Their economic misdeeds, for example, furnished enough material to occupy his mind for thirty kilometers. Wasn’t it distressing how they ruined the family budget? They ate up the paternal income in inverse proportion to their size, not only because of their persistent gluttony and their delicate stomachs which required special foods, but also because of the countless institutions they had given rise to, midwives, day nurseries, child-care centers, kindergartens, nannies, circuses, children’s matinees, toy stores, juvenile courts, reformatories, not to mention the specialists in the treatment of children who (arborescent parasites that asphyxiate the host plant) had sprouted in medicine, psychology, odontology, and other sciences, an army, in a word, that had to be dressed, fed, and pensioned off at the expense of the poor fathers.

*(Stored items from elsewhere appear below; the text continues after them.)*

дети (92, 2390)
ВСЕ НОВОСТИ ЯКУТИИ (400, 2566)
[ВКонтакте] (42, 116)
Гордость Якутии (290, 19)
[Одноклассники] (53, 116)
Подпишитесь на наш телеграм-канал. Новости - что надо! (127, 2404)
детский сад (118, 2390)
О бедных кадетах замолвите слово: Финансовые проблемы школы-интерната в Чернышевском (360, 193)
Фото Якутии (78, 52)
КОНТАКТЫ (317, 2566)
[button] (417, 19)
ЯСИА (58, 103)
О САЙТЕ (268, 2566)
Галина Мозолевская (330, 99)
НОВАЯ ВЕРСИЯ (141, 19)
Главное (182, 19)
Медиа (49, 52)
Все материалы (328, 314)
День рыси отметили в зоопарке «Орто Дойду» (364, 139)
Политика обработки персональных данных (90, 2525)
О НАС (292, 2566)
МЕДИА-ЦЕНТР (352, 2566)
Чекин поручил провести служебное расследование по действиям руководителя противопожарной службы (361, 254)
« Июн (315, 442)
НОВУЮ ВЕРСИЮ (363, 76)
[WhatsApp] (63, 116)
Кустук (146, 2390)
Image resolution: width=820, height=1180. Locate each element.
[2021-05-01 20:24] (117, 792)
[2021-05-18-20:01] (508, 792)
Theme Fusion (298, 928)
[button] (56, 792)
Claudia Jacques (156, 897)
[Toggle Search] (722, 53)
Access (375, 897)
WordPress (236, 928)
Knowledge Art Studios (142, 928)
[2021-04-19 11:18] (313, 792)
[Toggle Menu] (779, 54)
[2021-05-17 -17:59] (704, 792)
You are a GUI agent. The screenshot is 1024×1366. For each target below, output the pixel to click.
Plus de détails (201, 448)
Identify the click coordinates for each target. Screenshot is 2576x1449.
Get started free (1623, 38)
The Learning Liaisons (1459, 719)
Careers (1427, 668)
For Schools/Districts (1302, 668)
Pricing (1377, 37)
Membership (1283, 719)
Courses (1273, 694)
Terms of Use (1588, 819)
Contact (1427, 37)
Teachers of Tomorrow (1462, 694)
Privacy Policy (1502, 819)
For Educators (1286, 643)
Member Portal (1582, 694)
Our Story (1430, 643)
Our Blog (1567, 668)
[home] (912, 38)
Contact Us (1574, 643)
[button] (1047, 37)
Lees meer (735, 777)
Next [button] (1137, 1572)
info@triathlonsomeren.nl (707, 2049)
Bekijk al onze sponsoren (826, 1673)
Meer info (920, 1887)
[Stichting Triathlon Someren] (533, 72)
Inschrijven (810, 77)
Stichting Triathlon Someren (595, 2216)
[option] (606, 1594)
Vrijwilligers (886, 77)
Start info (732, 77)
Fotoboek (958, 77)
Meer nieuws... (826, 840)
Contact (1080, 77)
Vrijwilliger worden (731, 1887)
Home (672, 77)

Lucho Abril Marroquín found himself about to burst into tears one day just thinking about those young mothers who, zealously fulfilling their moral responsibilities and ever mindful of what people might say, bury themselves alive in order to care for their offspring, giving up parties, movies, vacation trips, and by so doing end up being abandoned by their spouses, who, on being obliged to go out so often by themselves, inevitably stray from the path of virtue. And how do these children repay all these sleepless nights, all this suffering? By growing up, by moving away from home and founding their own family, by forsaking their mothers in the lonely orphanhood of their old age.

And thus, by imperceptible degrees, he finally destroyed the myth of their innocence and goodness. Taking advantage of the wellknown pretext that they lacked the powers of reason, did they not tear the wings off butterflies, roast live baby chicks in the oven, flip tortoises onto their backs and leave them to die, pluck squirrels’ eyes out? Was a slingshot for killing little birds an adult weapon? And were they not totally without pity for children weaker than themselves? Moreover, how could one possibly apply the word “intelligent” to beings who, at an age when any little kitten can already hunt its own food, are still clumsily toddling about, bumping into walls, and getting black and blue all over?

Lucho Abril Marroquín was possessed of acute aesthetic sensibilities, and they provided him with food for thought for many a walk between home and office. He would have liked all women to stay lithe and supple until the menopause, and it pained him to inventory the ravages undergone by mothers as a result of child-birth: their wasp waists that would fit in one hand all went to fat, and likewise their breasts and buttocks and smooth bellies, expanses of flesh as hard as metal that lips did not dent, went soft, swelled, sagged, wrinkled, and certain women, as a consequence of all the pushing and contractions of difficult births, waddled like ducks afterwards. Remembering the statuesque body of the little Frenchwoman who bore his name, Lucho Abril Marroquín was happy and relieved to think that she had given birth not to a chubby creature that had utterly destroyed her beauty but to little more than a blob of human detritus. Another day, as he was sitting on the toilet—the prunes had made his bowels as punctual as an English train—he realized that it no longer made him tremble with fear to think of Herod. And one morning he found himself giving a little beggar boy a clout on the head.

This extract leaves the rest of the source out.